NCLB is foolish

The No Child Left Behind mandate by our federal government is based upon entirely foolish assumptions. We need the Federal Government to shrink its footprint in our children’s education or at a minimum, look at basic educational research before it pronounces mandates.

From the 2001 law it is clear the Feds are wrong:


    The purpose of this title is to ensure that all children have a fair, equal, and significant opportunity to obtain a high-quality education and reach, at a minimum, proficiency on challenging State academic achievement standards and state academic assessments”.

The law’s underlying assumption is all children can reach, at a minimum, proficiency as measured by State academic assessments. Even today, with some measures of proficiency being modified downwards all students are not close to meeting proficiency let alone going beyond the benchmark. These results should not be surprising; not all children have the same inherent intelligence and academic motivations. Charles Murray got it right in Real Education when he said, “Half of the children are below average”. If Murray is correct then a standard designed to be met only by average students will not be met by those who are below average and one half of our students are below average.

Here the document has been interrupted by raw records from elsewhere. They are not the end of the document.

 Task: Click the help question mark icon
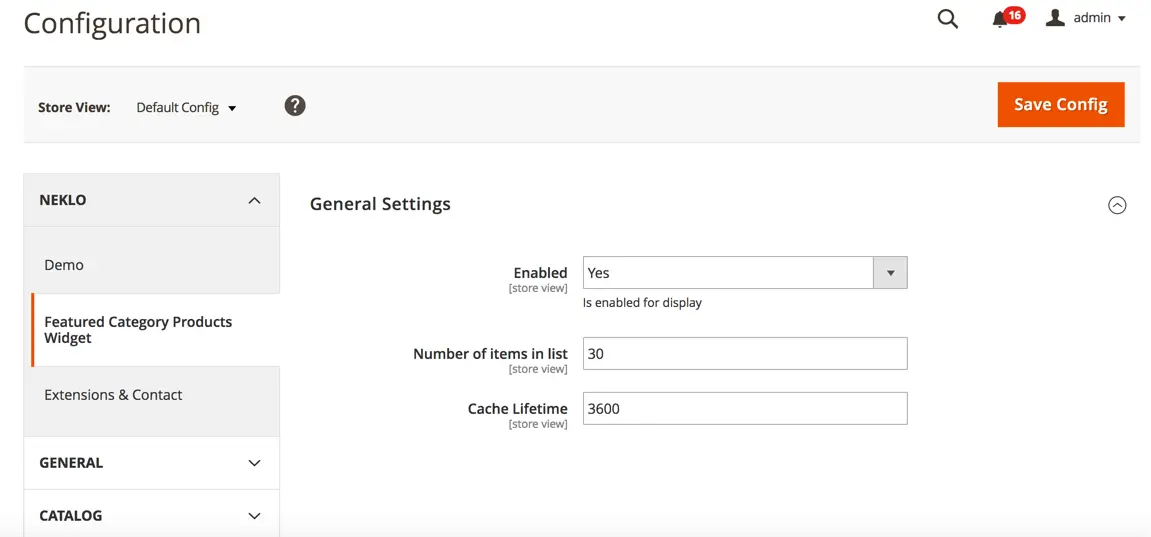294,106
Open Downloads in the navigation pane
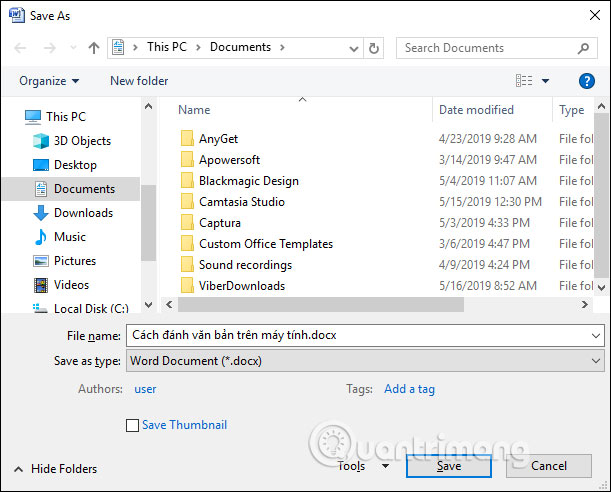 coord(83,213)
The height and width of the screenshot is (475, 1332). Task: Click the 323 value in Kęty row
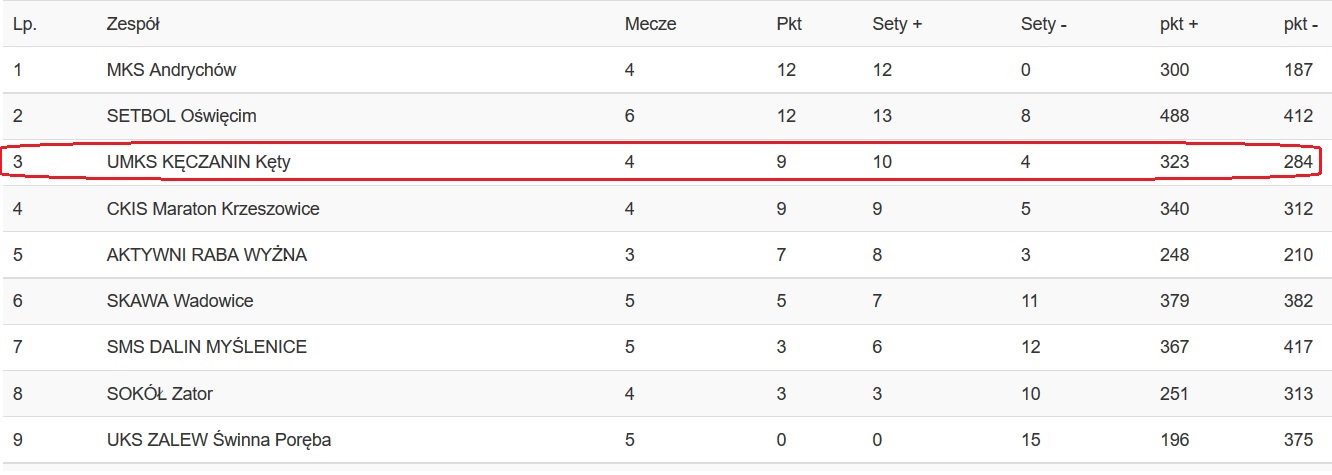(x=1175, y=162)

It would be best if the Federal Government exited education and left its operations to parents and teachers.


4 thoughts on “NCLB is foolish

  1. That Murray book, like most of his work, is outstanding.

    Since half of our children are below average, not only are most educational reforms futile, but so too is the ridiculous notion that more people need to go to college. At this point, it’s clearly the reverse.

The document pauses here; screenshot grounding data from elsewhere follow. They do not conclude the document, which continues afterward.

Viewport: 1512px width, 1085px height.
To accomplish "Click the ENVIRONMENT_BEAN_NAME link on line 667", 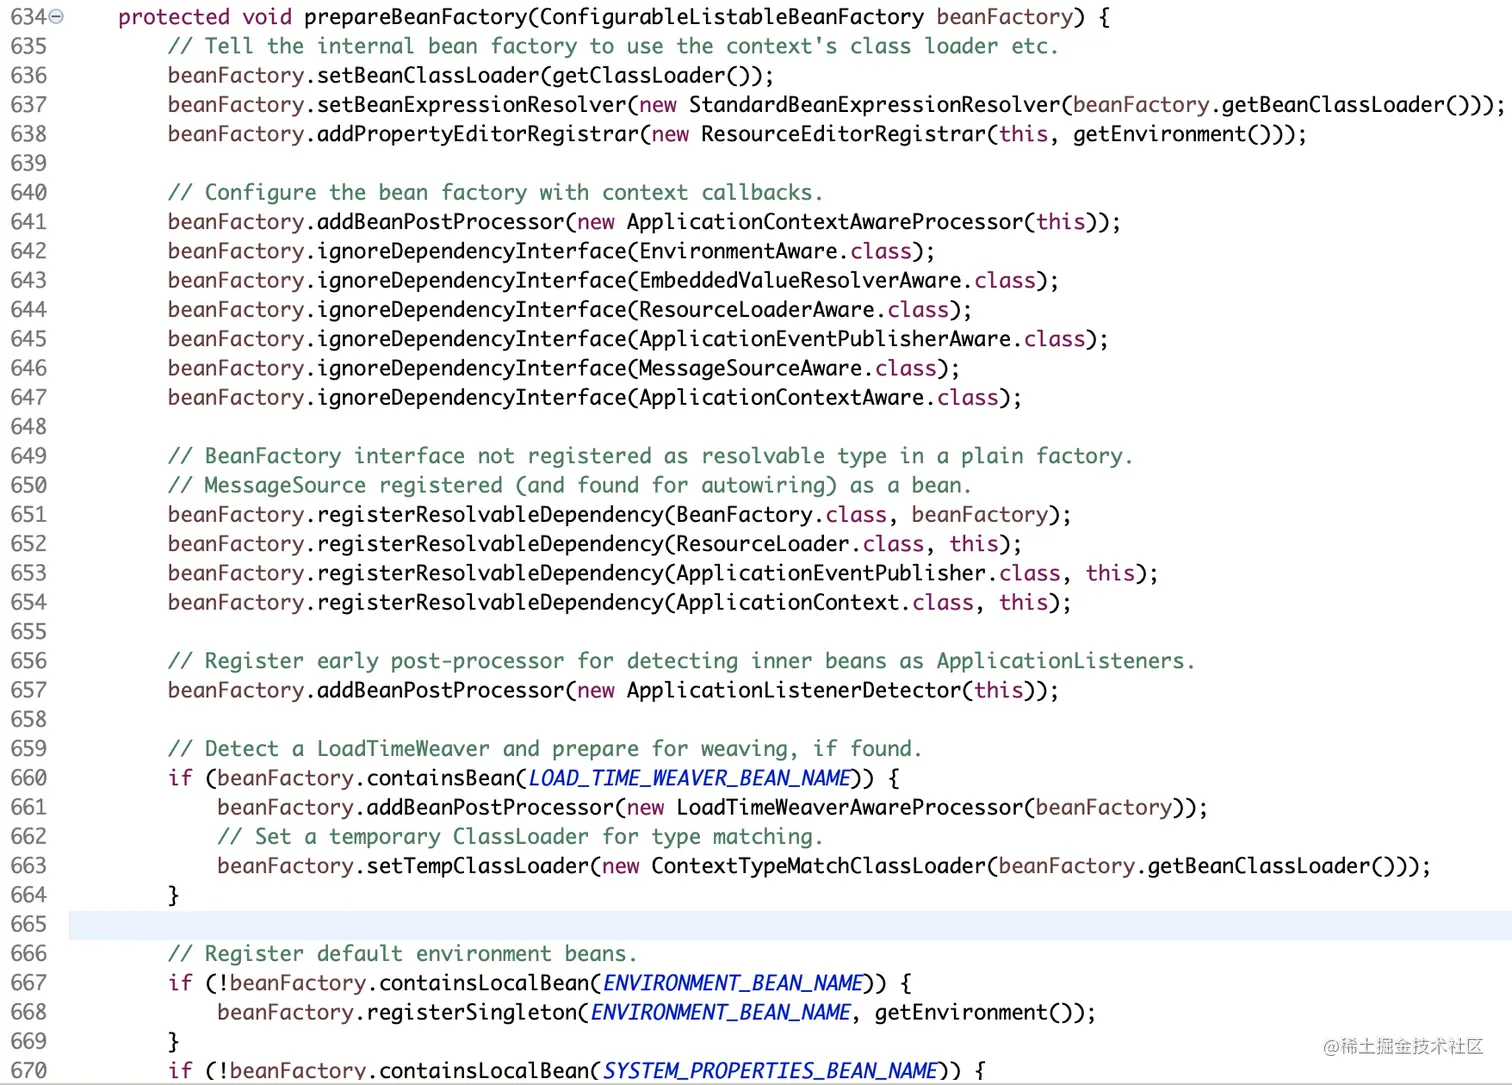I will (x=732, y=983).
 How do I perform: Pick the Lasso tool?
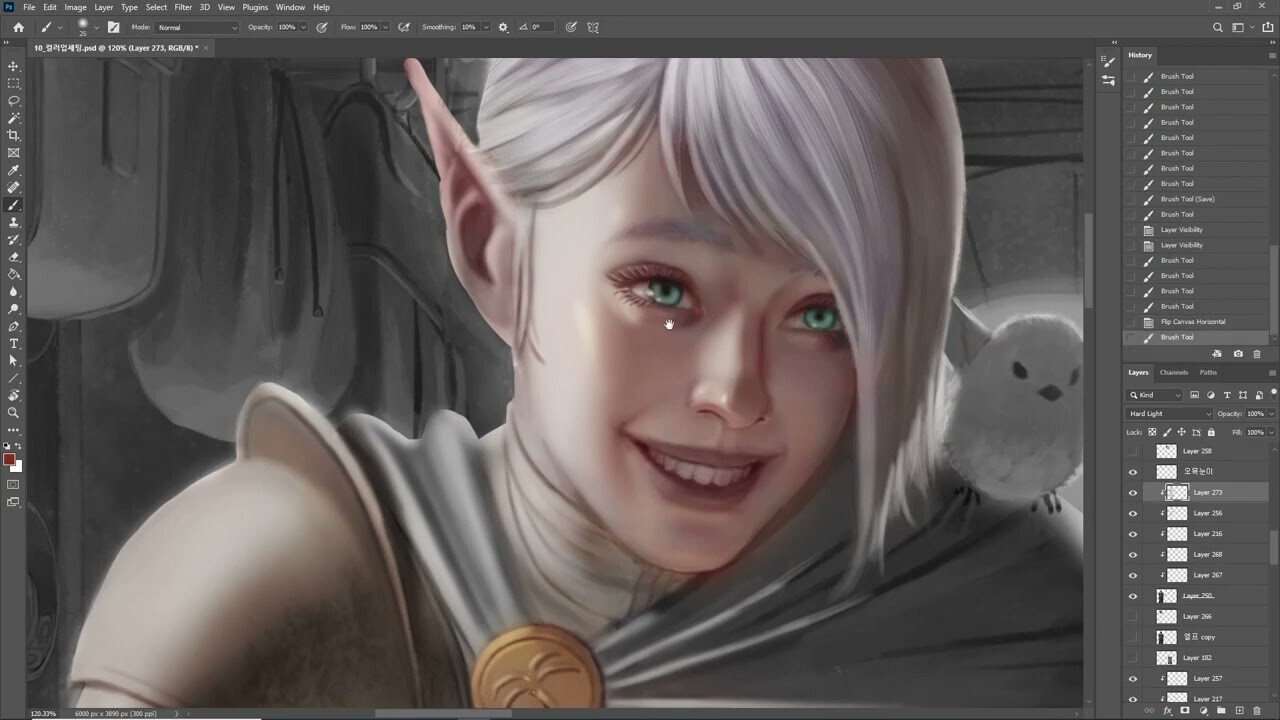(x=14, y=101)
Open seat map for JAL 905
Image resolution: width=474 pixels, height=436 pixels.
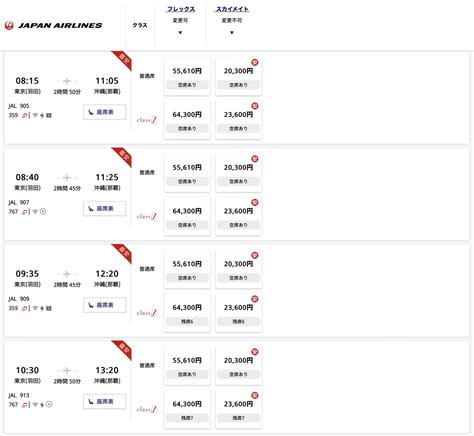[x=105, y=112]
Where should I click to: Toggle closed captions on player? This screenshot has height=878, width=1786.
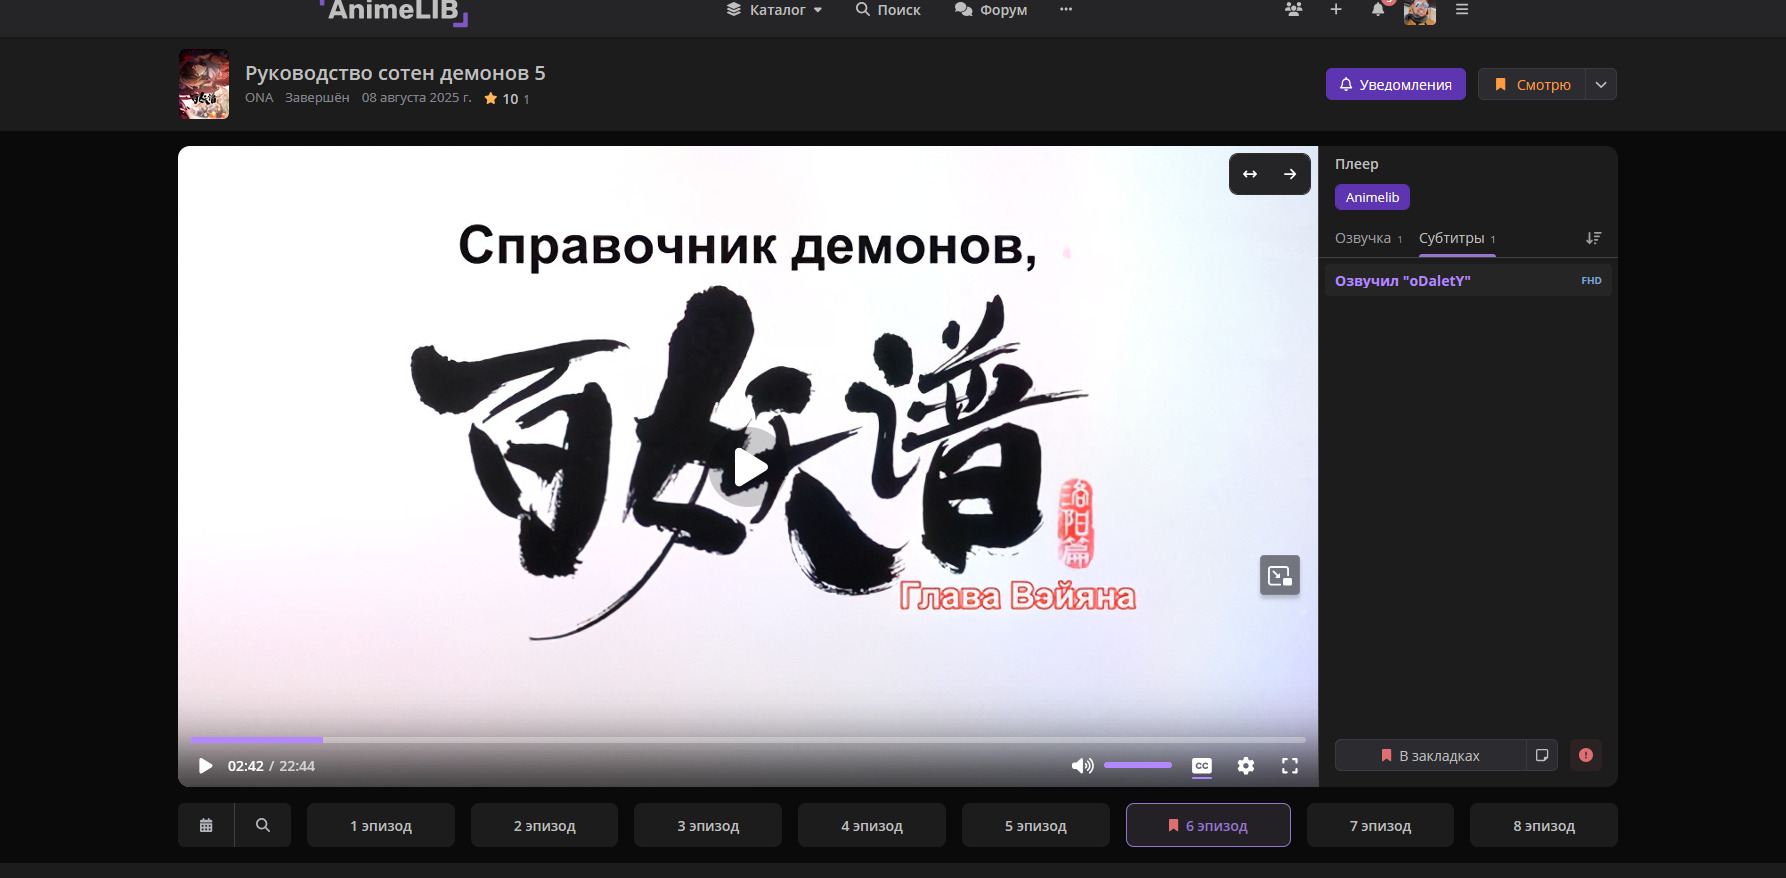point(1202,766)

    Any thoughts on Common Core?


  2. The entire US educational system is flawed and Common Core just adds to the morass. The overriding problem is not Common Core but instead our singular government controlled system which presents a ‘college preparatory’ curriculum to all and assumes (NCLB) all will achieve within this system. Unlike our European and ASIAN competitors, we do not offer multiple curriculum tracks to our students. There are some vocational classes in schools but not a state of the art vocational curriculum which if a student successfully completes, would lead to some type of entry-level certification. For example, after completing an automotive-based curriculum one would graduate and be ready for more advanced training and ultimate certification.

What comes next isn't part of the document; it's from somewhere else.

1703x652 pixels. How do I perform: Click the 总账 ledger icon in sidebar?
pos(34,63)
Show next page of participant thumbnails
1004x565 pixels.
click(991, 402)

    The theory behind Common Core is not bad per se as it states that an eighth grade student should demonstrate a defined set of skills and knowledge if they are to be considered proficient. Same goes for other grades. This in itself is not an evil concept. However, there are many flaws…

    1. Most schools have not been able to completely modify their curriculum to reflect all CC standards
    2. Most teachers have not been trained to address the issue mentioned in point one
    3. The standards are targeted at only English and Math
    4. Students of lower intelligence may never be able to grasp the CC standards so continual measurement of their efforts may be futile
    5. Students who have low motivation or the ‘free spirit screw da man attitude’ will treat the CC testing with disdain; keep in mind, the test in no way effects their grades or transcript so the approach is often, ‘who cares”!

    Given all of these flaws I would not proceed with CC.